Seen 3/4 small snails tonight!!!

Where did the come from? I assume from some plants we bought recently....
Tank is all clean nothing rotting etc. 

I read they're not actually bad unless they get excessive. But whats excessive?


----------



## Mr James Lee (Jun 12, 2018)

I would say excessive is when your plants look like they've been through a shredder and your filter packs up or like mine start making rattling sounds as the snails pass through. I think (its awhile ago now) I got a couple of clown loaches to keep snail numbers down. People don't like snails because they damage plants and leave egg gel every where.


----------



## LinznMilly (Jun 24, 2011)

Mr James Lee said:


> I would say excessive is when your plants look like they've been through a shredder and your filter packs up or like mine start making rattling sounds as the snails pass through. I think (its awhile ago now) I got a couple of clown loaches to keep snail numbers down. People don't like snails because they damage plants and leave egg gel every where.

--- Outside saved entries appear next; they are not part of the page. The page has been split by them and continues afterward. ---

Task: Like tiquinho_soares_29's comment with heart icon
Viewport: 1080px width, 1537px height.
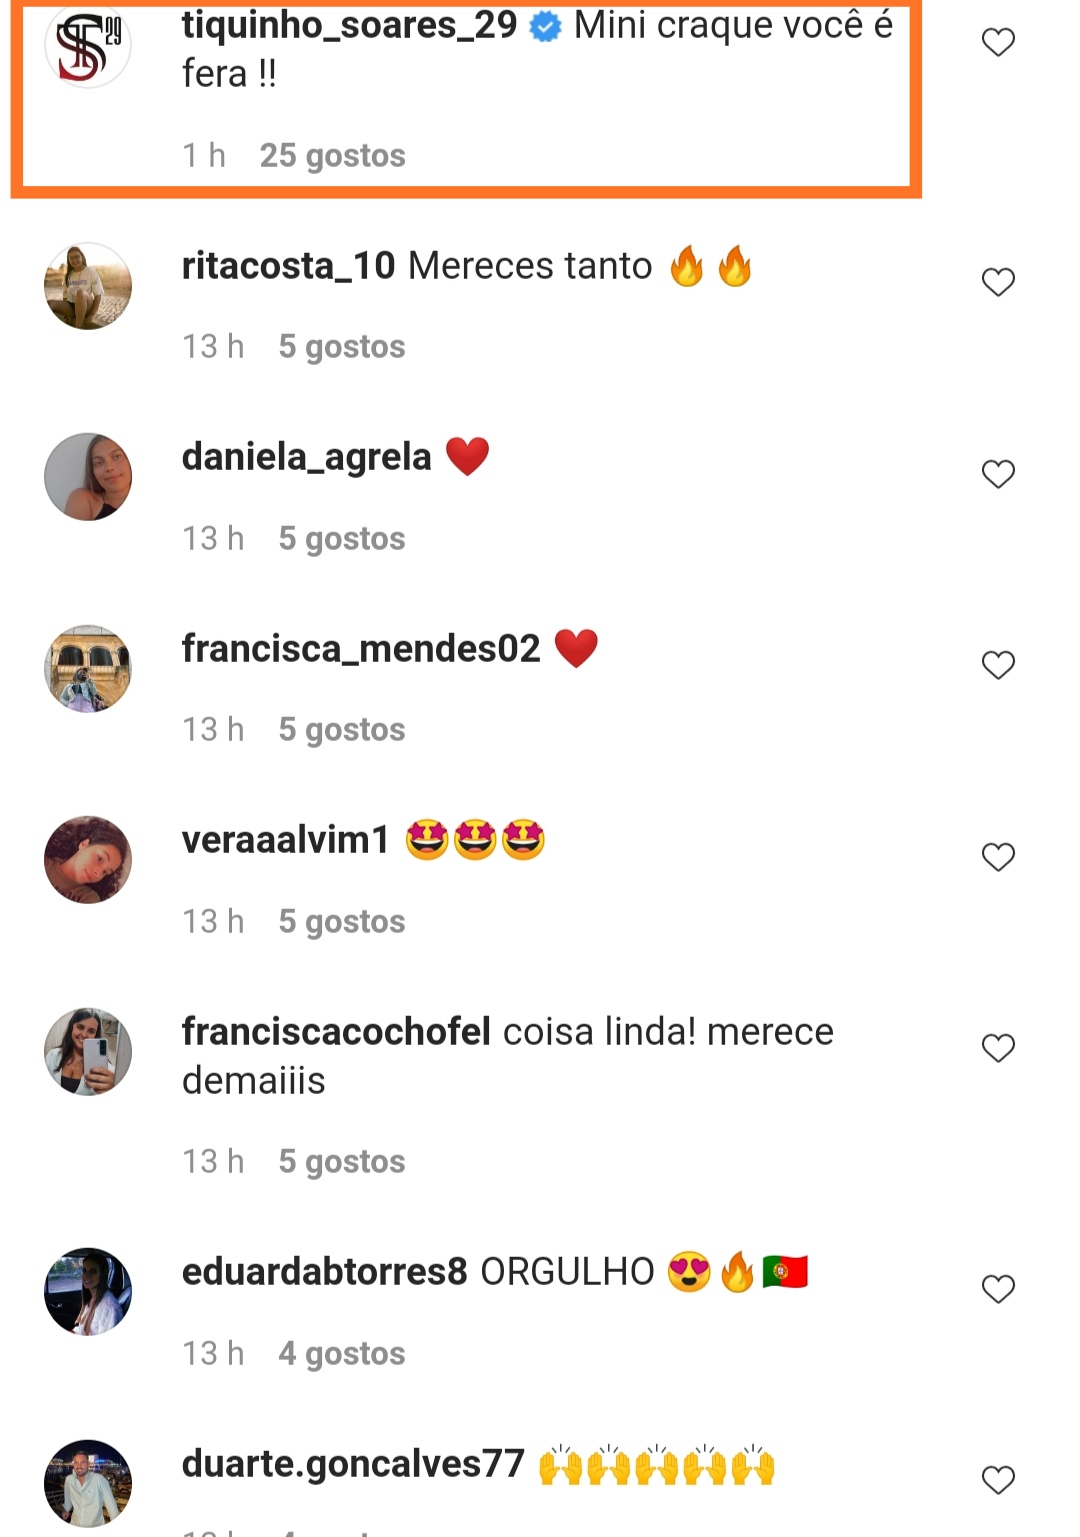Action: tap(998, 42)
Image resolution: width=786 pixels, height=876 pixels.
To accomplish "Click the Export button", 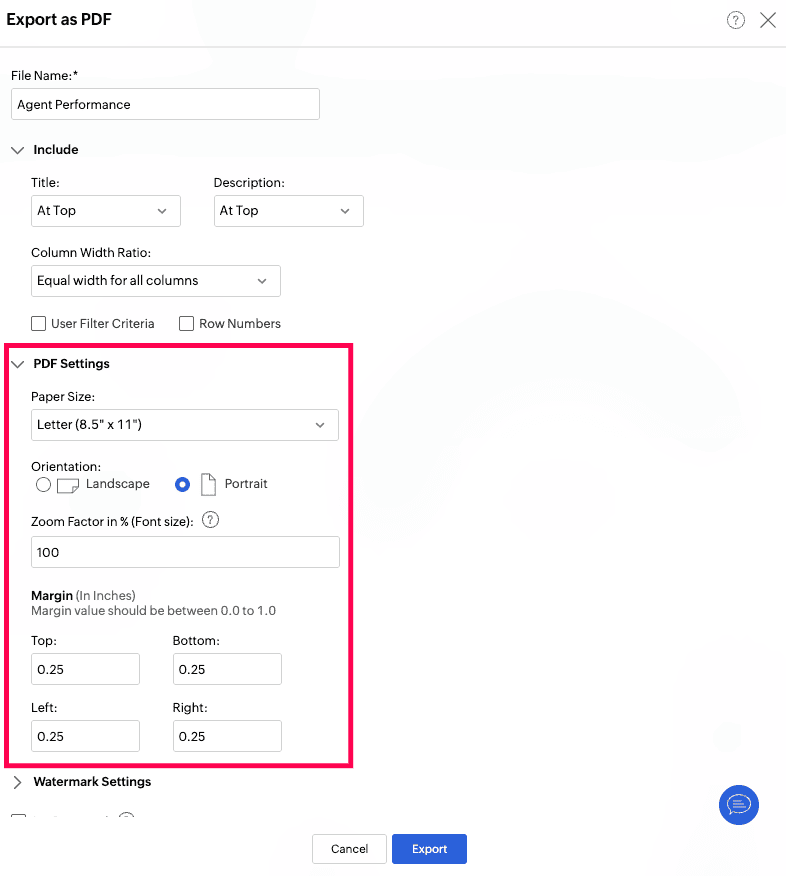I will click(429, 849).
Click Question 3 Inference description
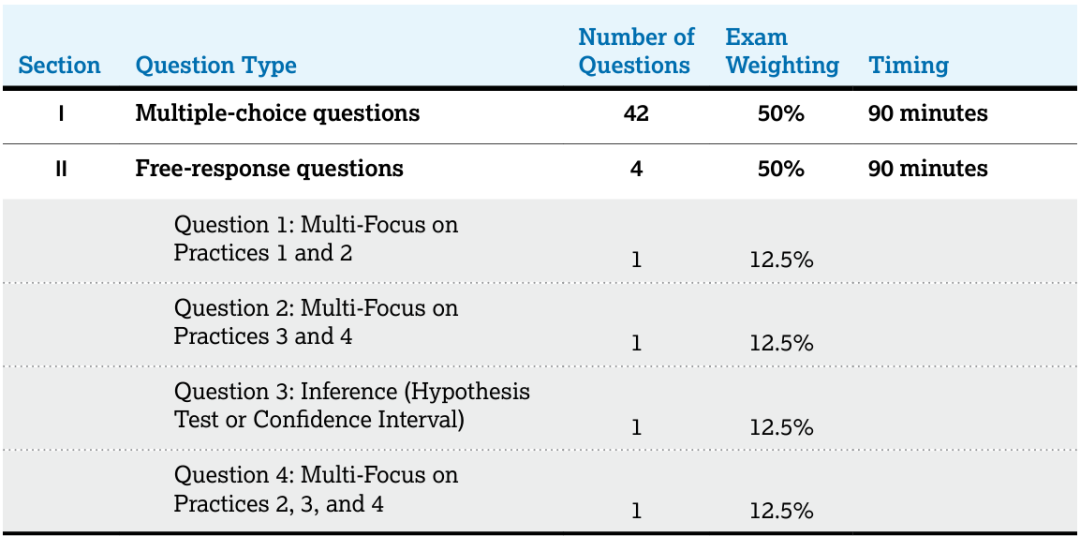Image resolution: width=1080 pixels, height=536 pixels. tap(352, 406)
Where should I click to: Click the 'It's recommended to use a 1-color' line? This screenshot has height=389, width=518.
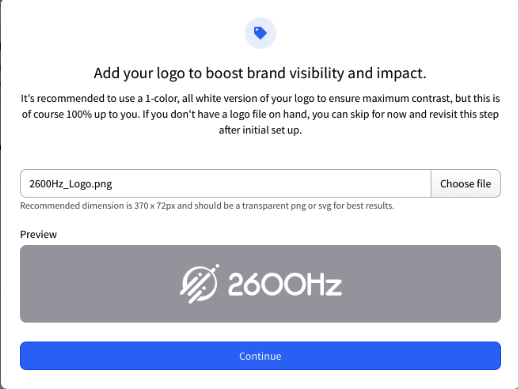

Clown loaches grow to around 12”, and are quite active. They need large tanks, and, I believe, are shoaling species, so you (General “you”) should have a minimum of 6.

There are much smaller fish that are suitable for the general community tank that will eat snails - not just Clown Loaches.


----------



## paulfoel123 (6 mo ago)

Ah only a few at the moment - OK to leave alone for now?


----------



## bunnygeek (Jul 24, 2018)

You can manually remove snails you see, depending on what type they are, they are likely to be laying eggs. They can be quite prolific!

And I definitely DON'T recommend Clown Loaches, they do get up (and sometimes over) 12", albeit they grow very slowly, and MUST be in large groups. Sadly they rarely get to live their full lifespan due to incorrect care - they can live up to 40 years! 

If you don't have room for this, don't get Clowns:


----------



## paulfoel123 (6 mo ago)

Aw I quite like them to be honest (for now!)


----------